What Lakehouse Enables — and What It Breaks

Lakehouse succeeded by decoupling storage from execution

The lakehouse model succeeded because it solved real, structural problems.

Open table formats made data portable. Decoupled compute made engines interchangeable. Shared storage allowed multiple teams and workloads to operate on the same data without duplication.

This shift was decisive. By separating storage from execution, lakehouse platforms enabled flexibility that tightly coupled warehouses could not.

But that same decoupling also changed something more subtle.

It changed who owns performance.

Lakehouse solved data portability — not performance portability

Once execution is decoupled from storage, performance no longer has a single owner.

No engine controls the full access path. No team owns how data is read across all workloads. No optimization applies everywhere by default.

Lakehouse made data shareable across engines, but left performance trapped inside them.

This is not an implementation gap.
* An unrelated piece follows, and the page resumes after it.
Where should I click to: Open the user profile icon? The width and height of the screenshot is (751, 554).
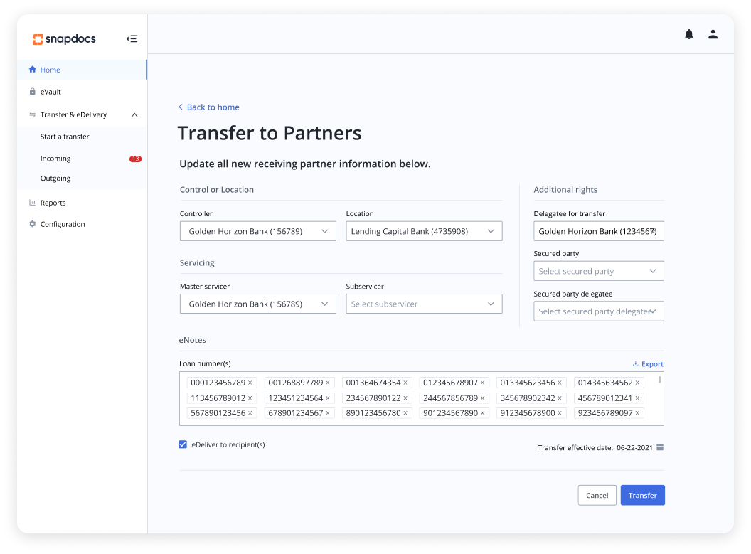(x=713, y=33)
It is a consequence of the architecture itself.

Shared data does not imply shared acceleration

In a lakehouse, the same tables and files are accessed by multiple engines for different purposes.

But each engine brings its own planner, execution model, and assumptions. Metadata is interpreted differently. Scans are planned differently. Data is read and decoded differently.
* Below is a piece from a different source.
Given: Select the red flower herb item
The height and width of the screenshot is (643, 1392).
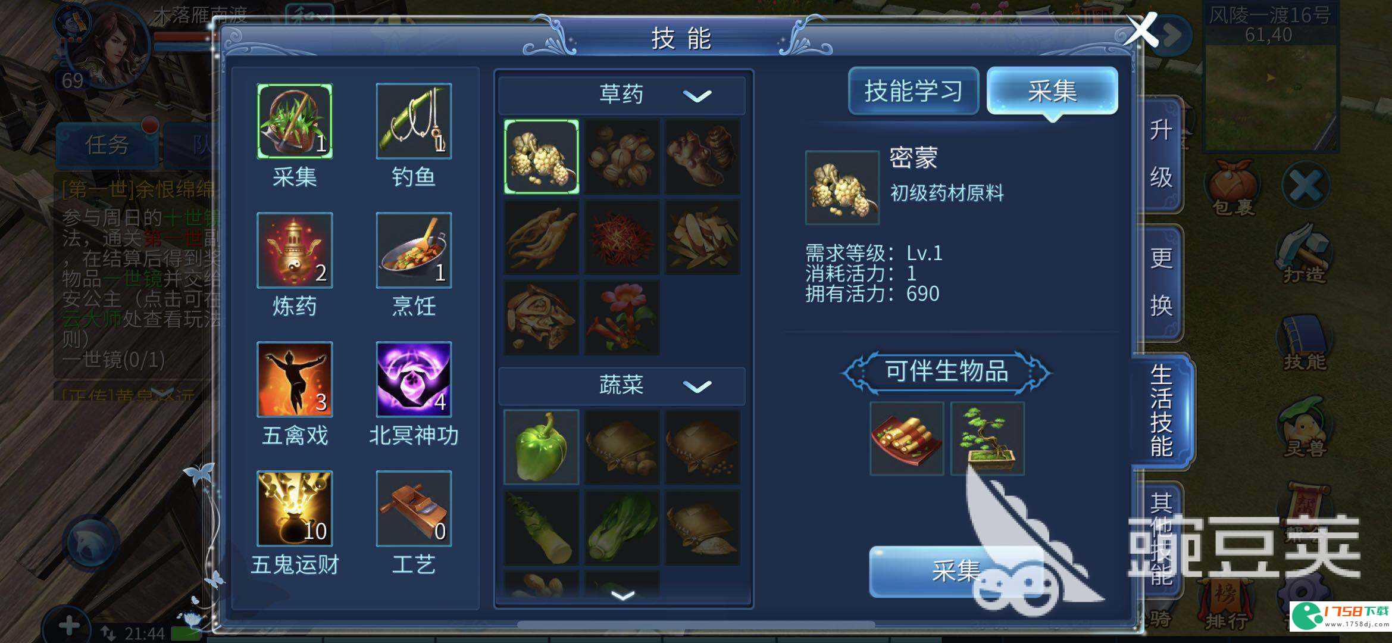Looking at the screenshot, I should click(x=622, y=318).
As a result, acceleration does not travel with the data.

The same dataset may be scanned, optimized, and accelerated multiple times — independently, inside each engine.
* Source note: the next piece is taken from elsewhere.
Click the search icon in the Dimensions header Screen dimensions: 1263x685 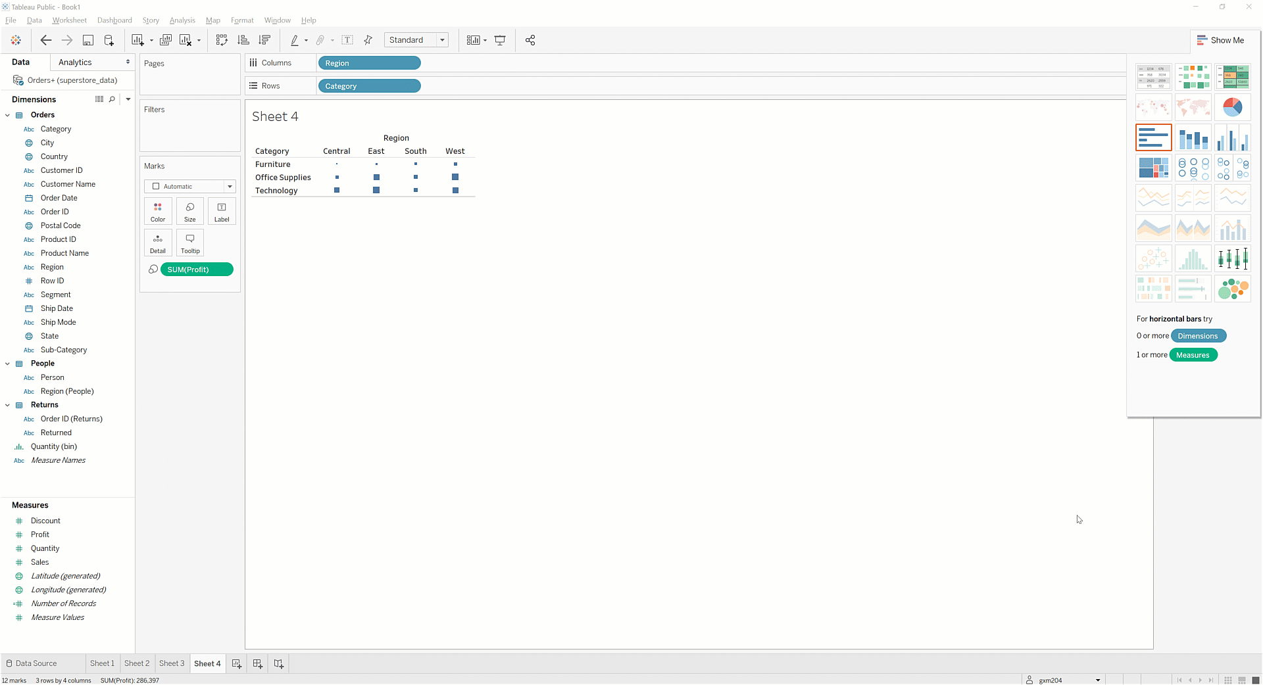112,99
The data is shared. The acceleration is not.

Performance becomes a repetition problem

Consider a familiar pattern.

A batch job scans an Iceberg table overnight. An interactive query scans the same table an hour later. A BI dashboard scans it again the next morning — through a different engine.

Each workload traverses a similar access path. Each re-reads metadata. Each redoes filtering and decoding work.

Nothing is fundamentally slow. The work is simply repeated.

Lakehouse does not make performance worse. It makes performance non-amortized.

The more engines a platform supports, the more often the same work is paid again.

Why migration undermines the lakehouse itself

When engine-level acceleration falls short, migration is often proposed as the remedy.

Move workloads to the fastest engine. Standardize on a single runtime. Rewrite pipelines to fit a new execution model.

In a lakehouse, this response is self-defeating.

The core promise of the lakehouse is coexistence: multiple engines operating on shared data. Migration collapses that flexibility and reintroduces tight coupling at the execution layer.

Migrating to a faster engine in a lakehouse defeats the reason the lakehouse exists.

It trades platform flexibility for localized gains, fragmenting performance rather than compounding it.

The limitation is not engines, but where acceleration lives

None of this diminishes the importance of engine-level innovation.

Engines must continue to improve execution efficiency, planning, and runtime behavior. Many optimizations can only happen there.

But engines solve execution problems. Lakehouse platforms expose access problems.

As long as acceleration lives inside engines, it remains bound to execution contexts rather than shared access paths. Performance improvements stay local, even when the data is global.

This mismatch is structural.

The lakehouse gap

Lakehouse made data portable. It made execution flexible. It did not make performance portable.

As long as acceleration is engine-local, performance remains fragmented across runtimes — even when the data is shared.

Once performance fragments, improving it is no longer a matter of faster execution.

It becomes a coordination problem.

And coordination problems cannot be solved inside engines.